Everyone carries with them preconceived notions of how things are, or how they should be, based on their experience with them. In particular, the physical qualities of things are often unquestioned. These preconceived notions create boundaries that are often subconscious. Therefore, it is refreshing to learn about discoveries or inventions that seem to defy our understanding of physical qualities. These discoveries have shock value at first, but then they force us to think outside the box of expectations. A great idea or discovery will often take on a life of its own that sustains itself through the ideas of others it touches.
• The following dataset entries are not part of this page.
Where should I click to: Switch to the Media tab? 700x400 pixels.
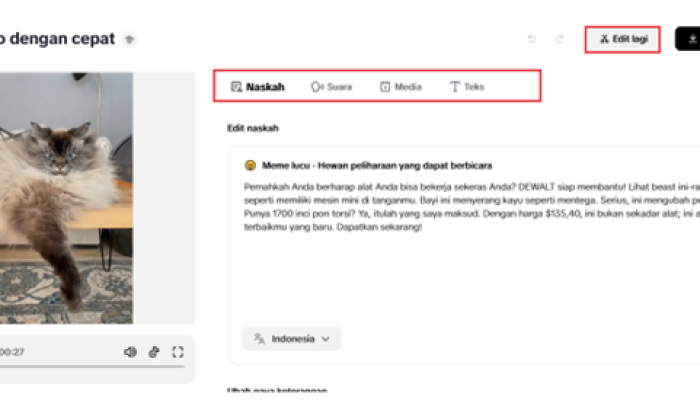pos(400,87)
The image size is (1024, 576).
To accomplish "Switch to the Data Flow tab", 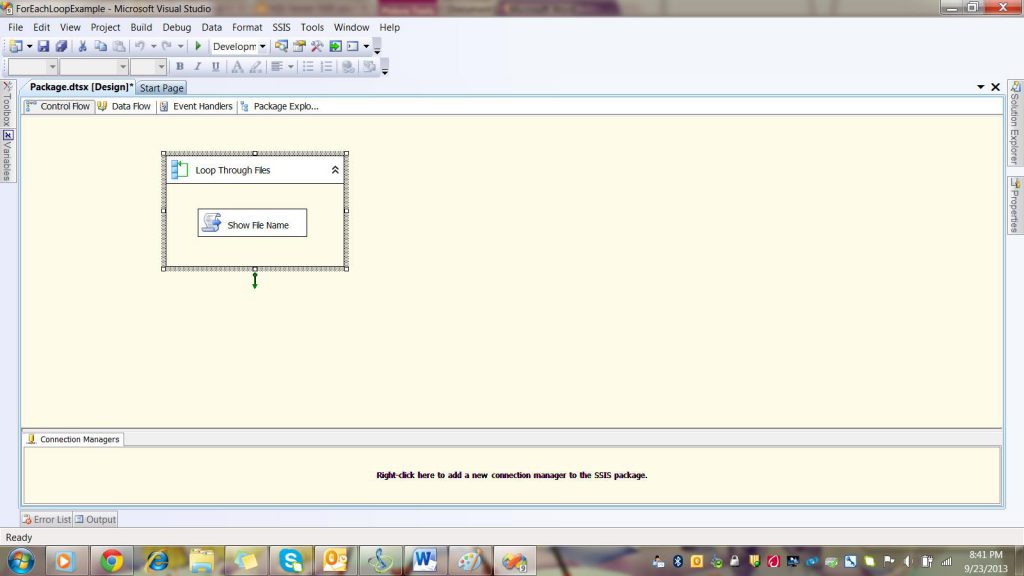I will click(x=124, y=106).
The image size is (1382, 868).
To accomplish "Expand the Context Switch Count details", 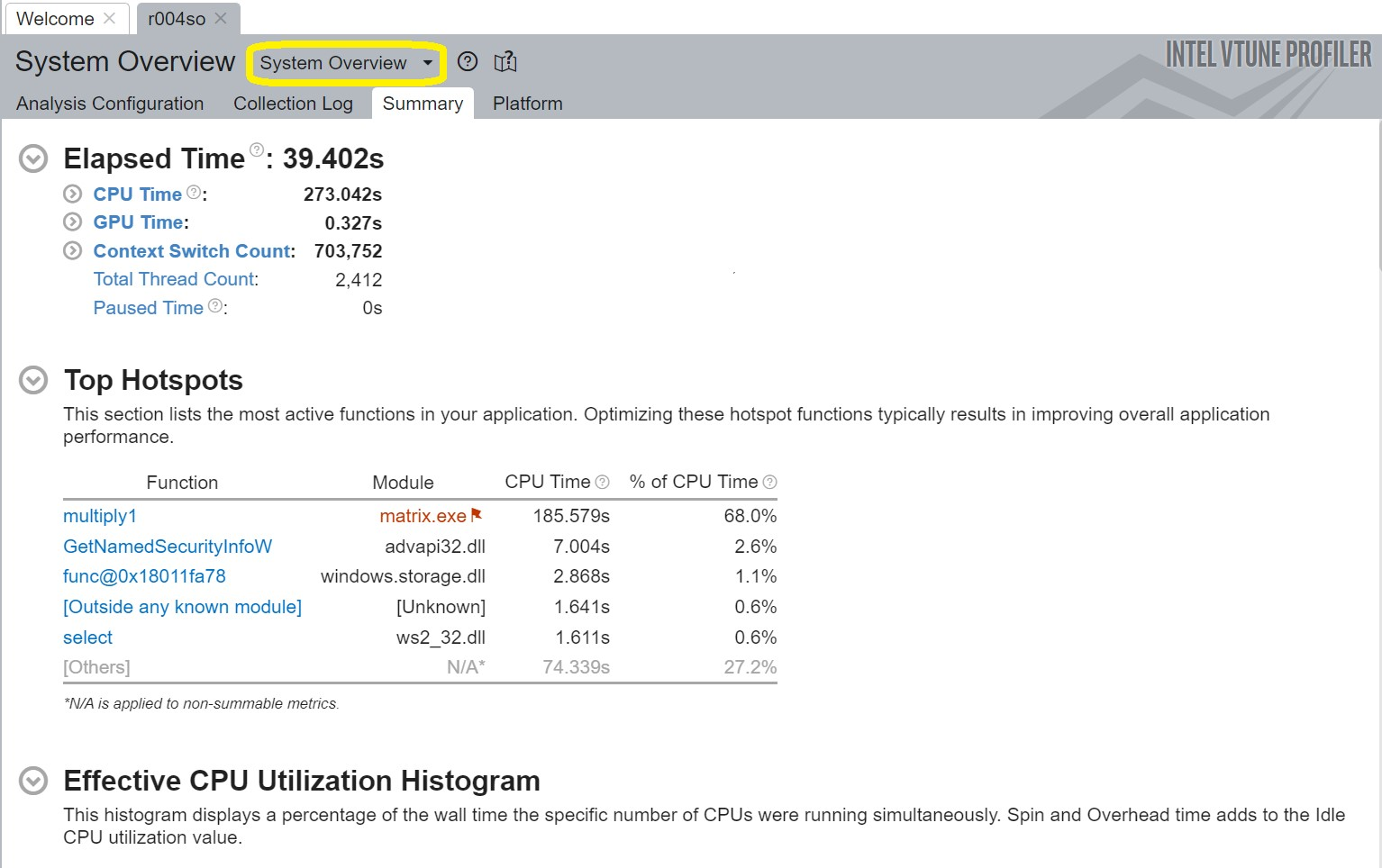I will [x=72, y=251].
One such idea that recently crossed my desk is translucent concrete; concrete with all its hardness and properties, but allowing light and shadows of shapes to pass through it.
The trademark name is LiTraCon, and was developed by Áron Losonczi in Hungary a decade ago, and is still gaining its momentum as a patented product. Obviously, there are many standard uses for concrete. But what happens when you have the ability for light to transmit through it? A blank page for creative expression opens up with new ways to use LiTraCon. Apparent are the architectural possibilities which are limitless, but then there are many potential uses yet to be thought of, just waiting for the idea to reach the person to fulfill it.
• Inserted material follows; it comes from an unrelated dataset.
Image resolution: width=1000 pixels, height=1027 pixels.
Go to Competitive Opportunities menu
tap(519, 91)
There are practical uses as safety in previously dark corridors in power outages; allowing natural light into subway stations; and as the walls of a building. I can imagine seeing the trees sway through the eastern walls of my bedroom upon waking to the morning sunlight. Now it is possible to add the element of electric or luminous lights to anything that can be made with LiTraCon as well. In the daytime, light and shadows from outside are invited into the interior creating a new harmonious environment. At night, the lights from a restaurant or dance club can penetrate outside to entice passersby. Creating harmony with interior and exterior elements separated by a concrete wall is now possible.
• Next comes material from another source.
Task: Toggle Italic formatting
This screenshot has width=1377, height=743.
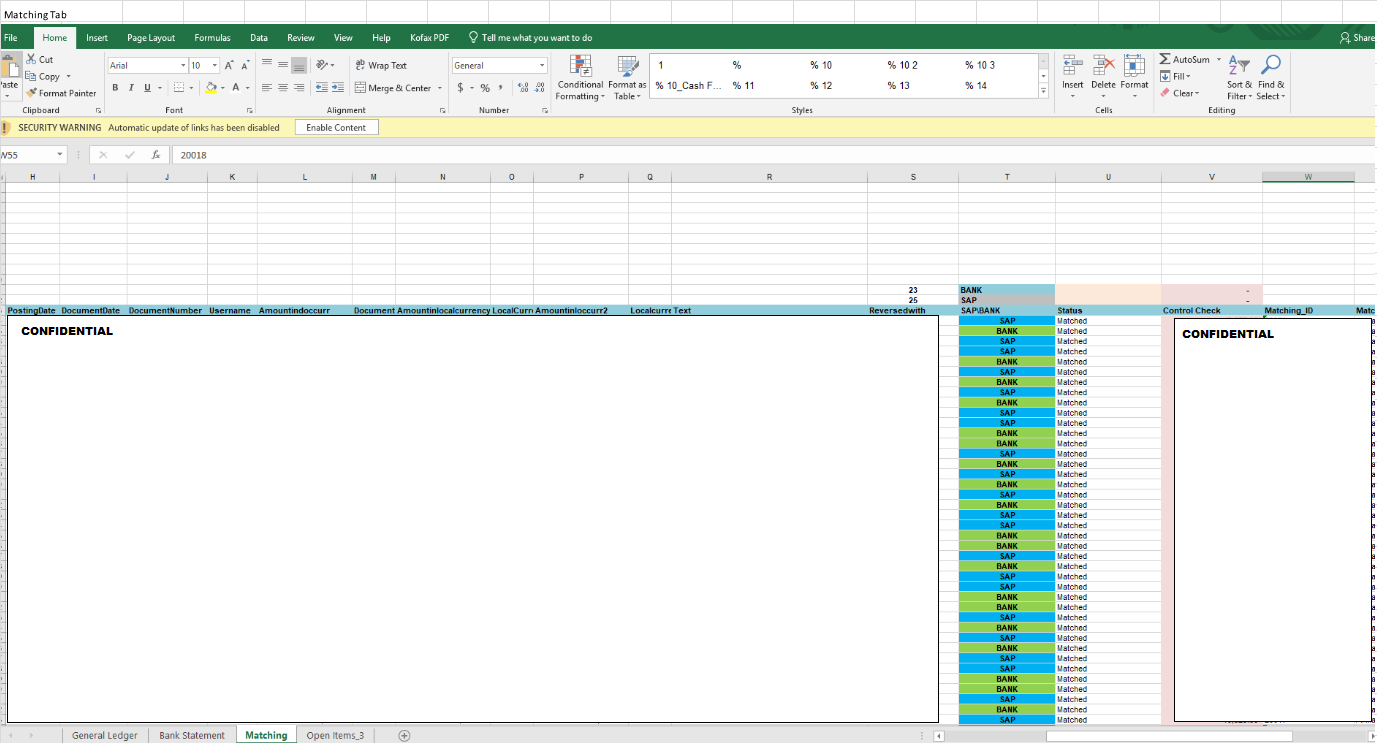Action: (131, 88)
The material is made from approximately 96% concrete and 4% glass optical fibers. The fiber allows light and shadows of nearby shapes to pass through, but is far from being a window. But this is concrete! The properties of the LiTraCon allow for it to be a load bearing material. Imagine opening your glen cove homes for sale garage to find a luminous concrete floor you park on. Imagine a parking garage made of translucent materials; or perhaps the walls of your office. Unfortunately, the cost is still very expensive to consumers. This greatly limits LiTraCon from reaching its potential. Hopefully, the price will come down to a range that allows the idea to spread worldwide. From an energy conservation standpoint, we can reduce the need for electrical lighting in certain structures. It still takes a lot of energy to make concrete, but the potential savings from various uses is inviting and worth consideration. The world will always have need for solid structure materials. Now, with LiTraCon, there is new light on possibilities.